22 of 274 comments (clear)

  1. Run by wikileaks ? by unity100 · · Score: 4, Insightful

    An iceland parlementarian's twitter account subpoenaed by u.s. government, yet, the operation to spy on the iceland government, for some godfrigging reason, is proposed to be the operation by wikileaks ?

    can anyone provide any actual logic for this proposition ?

    1. Re:Run by wikileaks ? by cHiphead · · Score: 4, Insightful

      "They" are trying to turn wikileaks into the new imaginary Al Qaeda boogeyman.

      --

      This is my sig.

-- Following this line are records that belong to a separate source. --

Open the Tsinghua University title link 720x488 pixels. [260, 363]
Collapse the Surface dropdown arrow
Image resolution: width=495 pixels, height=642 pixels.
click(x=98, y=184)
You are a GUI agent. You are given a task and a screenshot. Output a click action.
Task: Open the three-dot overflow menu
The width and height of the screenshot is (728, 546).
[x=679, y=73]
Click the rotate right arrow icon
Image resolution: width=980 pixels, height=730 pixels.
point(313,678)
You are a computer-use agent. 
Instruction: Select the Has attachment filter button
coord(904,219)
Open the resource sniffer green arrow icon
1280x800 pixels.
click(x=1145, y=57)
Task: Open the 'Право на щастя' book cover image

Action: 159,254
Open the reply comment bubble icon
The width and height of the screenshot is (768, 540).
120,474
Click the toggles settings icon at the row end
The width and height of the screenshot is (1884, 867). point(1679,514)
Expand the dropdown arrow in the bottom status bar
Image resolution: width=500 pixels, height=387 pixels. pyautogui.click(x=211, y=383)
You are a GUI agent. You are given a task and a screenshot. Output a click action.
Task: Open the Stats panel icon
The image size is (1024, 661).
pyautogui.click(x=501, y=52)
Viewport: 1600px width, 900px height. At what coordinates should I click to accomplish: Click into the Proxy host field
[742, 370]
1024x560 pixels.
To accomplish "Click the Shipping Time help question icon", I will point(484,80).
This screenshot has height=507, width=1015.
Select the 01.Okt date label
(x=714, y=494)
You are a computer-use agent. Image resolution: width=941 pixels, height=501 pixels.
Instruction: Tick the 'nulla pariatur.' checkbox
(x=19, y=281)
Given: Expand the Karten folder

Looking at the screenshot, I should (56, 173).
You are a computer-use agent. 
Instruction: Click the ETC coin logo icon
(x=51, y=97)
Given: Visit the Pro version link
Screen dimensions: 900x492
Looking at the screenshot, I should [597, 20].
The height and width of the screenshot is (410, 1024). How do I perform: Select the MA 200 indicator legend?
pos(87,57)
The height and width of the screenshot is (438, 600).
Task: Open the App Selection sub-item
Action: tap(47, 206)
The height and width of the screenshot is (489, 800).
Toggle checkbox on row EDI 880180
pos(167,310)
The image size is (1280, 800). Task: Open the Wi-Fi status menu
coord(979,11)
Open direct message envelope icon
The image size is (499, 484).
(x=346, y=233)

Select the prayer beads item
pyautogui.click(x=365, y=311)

There are many like it, but this one is mine.
  2. Hang on a second... by AceCaseOR · · Score: 5, Insightful

    So, Wikileaks is SPECTRE now?

    --
    Zagreus sits inside your head, Zagreus lives among the dead, Zagreus sees you in your bed and eats you in your sleep.
  3. Wikileaks == scapegoat by presspass · · Score: 5, Insightful

    The Icelandic daily Morgunbladid, under the editorship of Mr David Oddsson, former Prime Minister and Central Bank chief, has suggested that this might be an operation run by Wikileaks.

    If nothing else, wikileaks will be valuable to governments as a convenient scapegoat.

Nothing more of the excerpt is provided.